I once saw the source code of a winform
application and the code had a Console.WriteLine();
. I asked the reason for that and i was told that it was for debugging purposes.
Pls what is the essence of Console.WriteLine();
in a winform
and what action does it perform because when i tried using it, it never wrote anything.
It writes to the Console.
The end user won't see it, and to be honest its much cleaner to put it into a proper log, but if you run it through VS the Console window will populate.
Winforms are just console apps that show windows. You can direct your debug info to the console app.

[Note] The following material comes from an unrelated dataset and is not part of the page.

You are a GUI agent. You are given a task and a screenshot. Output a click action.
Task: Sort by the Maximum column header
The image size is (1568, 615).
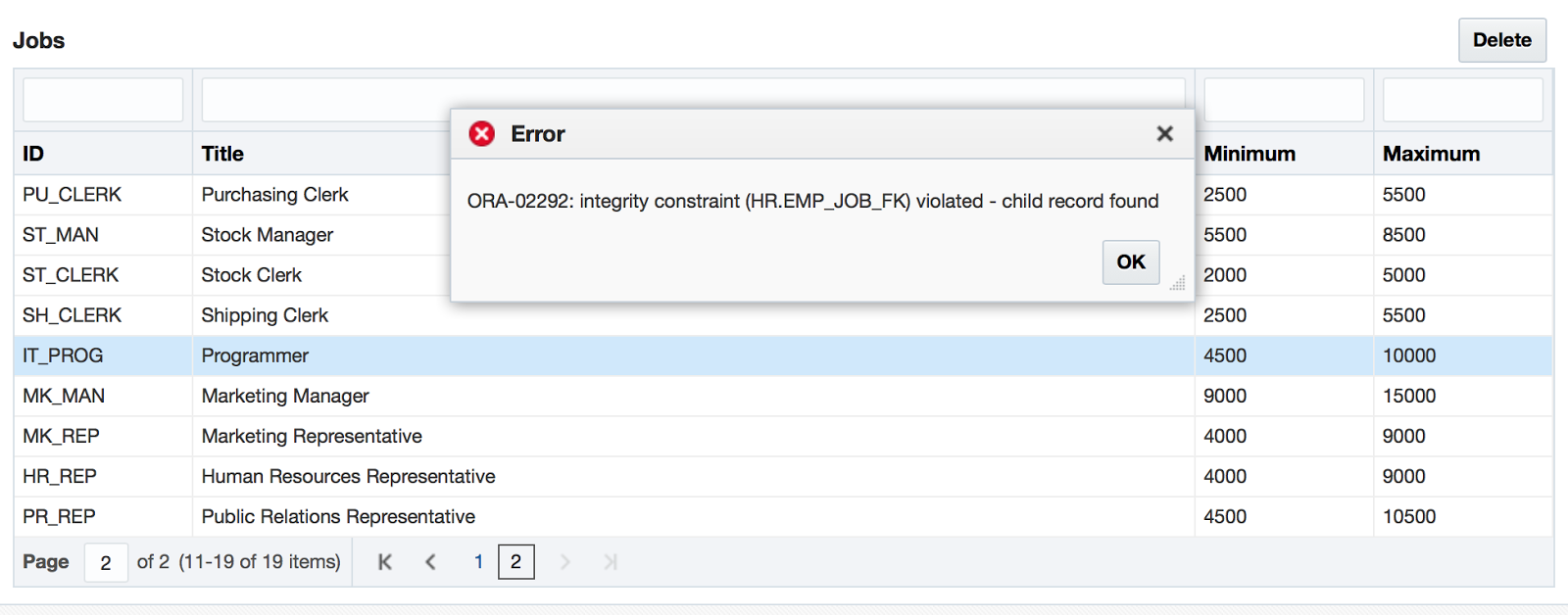tap(1431, 154)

As you can see in the below example there is a command that attaches the parent window then pumps info to it.
using System;
using System.Runtime.InteropServices;
using System.Windows.Forms;
namespace MyWinFormsApp
{
static class Program
{
[DllImport( "kernel32.dll" )]
static extern bool AttachConsole( int dwProcessId );
private const int ATTACH_PARENT_PROCESS = -1;
[STAThread]
static void Main( string[] args )
{
// redirect console output to parent process;
// must be before any calls to Console.WriteLine()
AttachConsole( ATTACH_PARENT_PROCESS );
// to demonstrate where the console output is going
int argCount = args == null ? 0 : args.Length;
Console.WriteLine( "nYou specified {0} arguments:", argCount );
for (int i = 0; i < argCount; i++)
{
Console.WriteLine( " {0}", args[i] );
}
// launch the WinForms application like normal
Application.EnableVisualStyles();
Application.SetCompatibleTextRenderingDefault( false );
Application.Run( new Form1() );
}
}
}
Here is the resource for this example:http://www.csharp411.com/console-output-from-winforms-application/
You wouldn't really use it normally but if you've attached a Console or use AllocConsole, it will function like in any other console application and the output will be visible there.
For quick debugging, I prefer Debug.WriteLine
but for a more robust solution, the Trace class may be preferable.
It wouldn't perform anything unless the Console
was redirected to say the Output
window. Really, they should be leveraging Debug.WriteLine
instead.
The benefit of Debug.WriteLine
is that it gets optimized away when building in Release
mode.
NOTE: as pointed out by Brad Christie and Haedrian, apparently it will in fact write to the Console
window in Visual Studio when running a Windows Forms application. You learn something new every day!